**What is expected:** Every line from the one with "Puppy Crate Training (187, 1822)" up to and including the one with "All Collections (283, 226)" is to be output exactly as it appears below; pictures are not.

**Record set:**
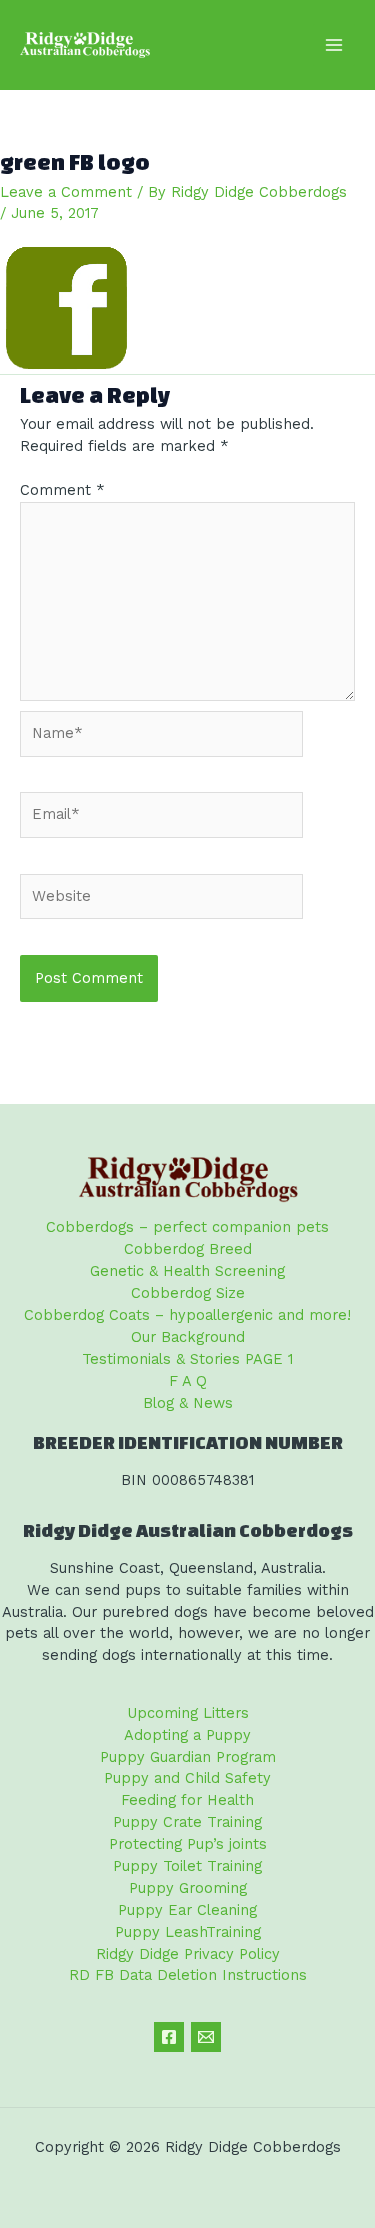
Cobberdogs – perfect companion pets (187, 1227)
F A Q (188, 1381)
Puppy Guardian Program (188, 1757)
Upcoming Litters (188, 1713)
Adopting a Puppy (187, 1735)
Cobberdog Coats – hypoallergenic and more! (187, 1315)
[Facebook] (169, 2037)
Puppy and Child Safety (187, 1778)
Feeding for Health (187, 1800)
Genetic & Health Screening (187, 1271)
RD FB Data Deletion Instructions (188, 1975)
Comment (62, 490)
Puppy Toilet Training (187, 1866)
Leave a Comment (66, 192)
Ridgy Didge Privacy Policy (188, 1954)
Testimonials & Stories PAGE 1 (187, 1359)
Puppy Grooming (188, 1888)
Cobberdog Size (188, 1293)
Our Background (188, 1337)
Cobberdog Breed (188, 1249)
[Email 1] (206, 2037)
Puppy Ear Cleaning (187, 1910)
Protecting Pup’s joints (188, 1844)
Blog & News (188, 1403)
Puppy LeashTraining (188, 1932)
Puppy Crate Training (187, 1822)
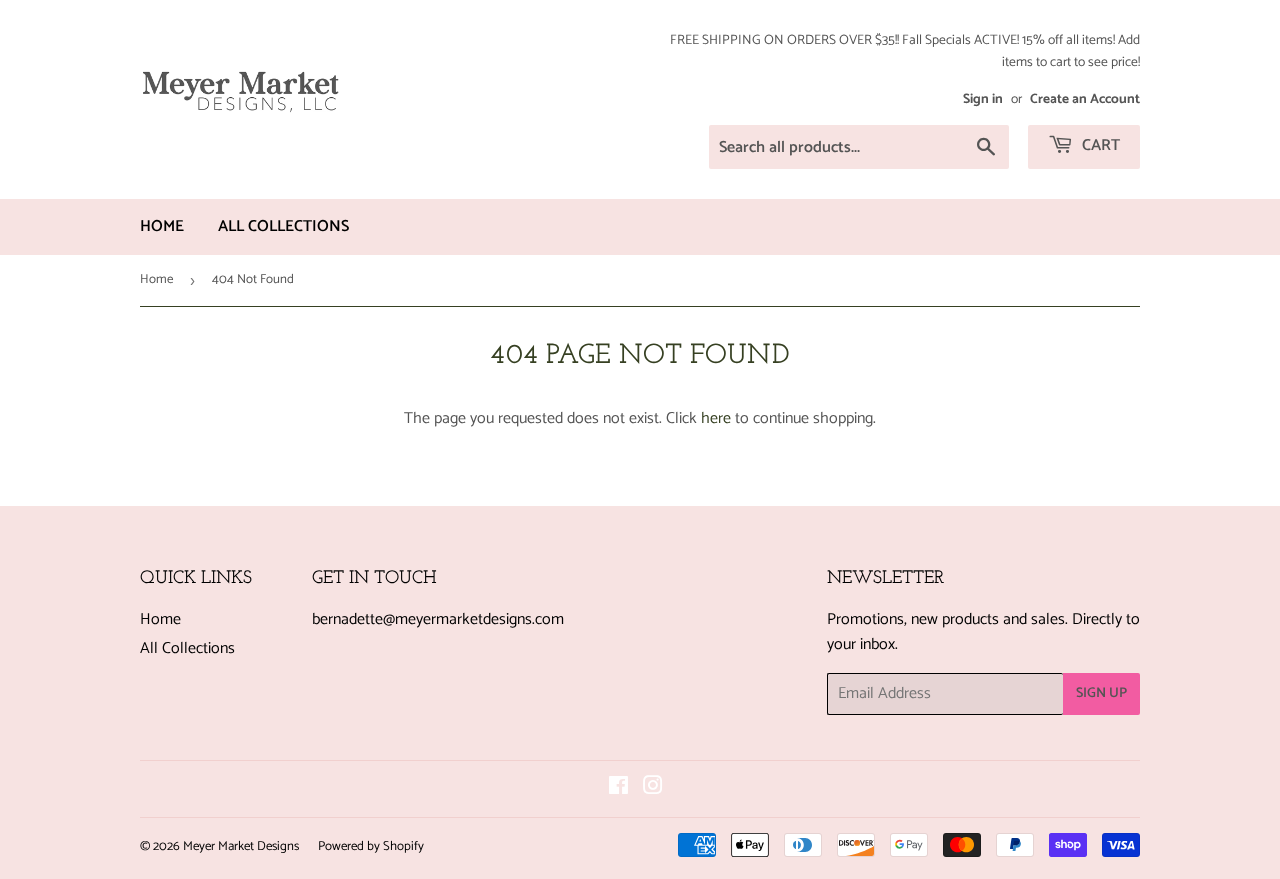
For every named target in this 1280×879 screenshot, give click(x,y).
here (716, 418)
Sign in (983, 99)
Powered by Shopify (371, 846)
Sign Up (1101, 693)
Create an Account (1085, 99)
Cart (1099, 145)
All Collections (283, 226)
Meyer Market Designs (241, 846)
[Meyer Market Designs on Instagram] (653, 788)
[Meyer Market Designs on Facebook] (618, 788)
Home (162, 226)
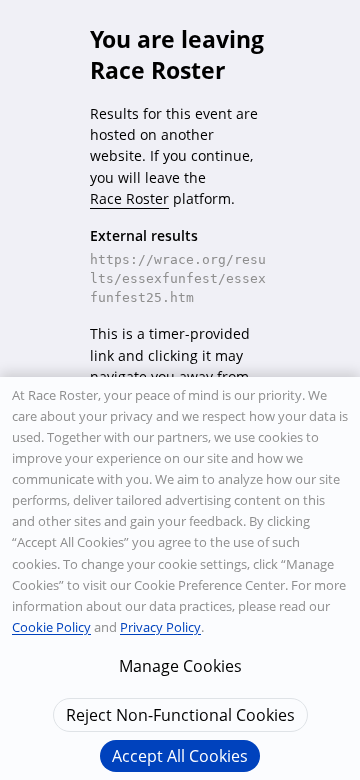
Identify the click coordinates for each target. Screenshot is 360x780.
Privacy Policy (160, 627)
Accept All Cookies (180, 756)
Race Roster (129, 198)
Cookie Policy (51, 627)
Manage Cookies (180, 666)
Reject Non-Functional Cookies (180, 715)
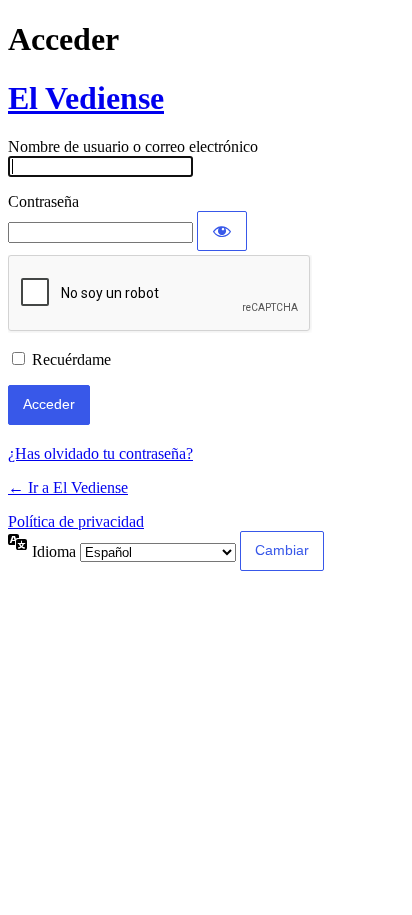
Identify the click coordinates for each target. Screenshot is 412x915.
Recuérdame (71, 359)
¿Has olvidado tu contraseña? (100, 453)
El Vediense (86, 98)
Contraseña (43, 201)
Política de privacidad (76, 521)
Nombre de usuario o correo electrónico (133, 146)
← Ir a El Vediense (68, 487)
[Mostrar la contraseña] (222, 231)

**Exercise result:**
Puppy Crate Training (187, 1822)
For every named target in this 1280×879 screenshot, give click(x,y).
here (716, 418)
Sign in (983, 99)
Powered by Shopify (371, 846)
Sign Up (1101, 693)
Create an Account (1085, 99)
Cart (1099, 145)
All Collections (283, 226)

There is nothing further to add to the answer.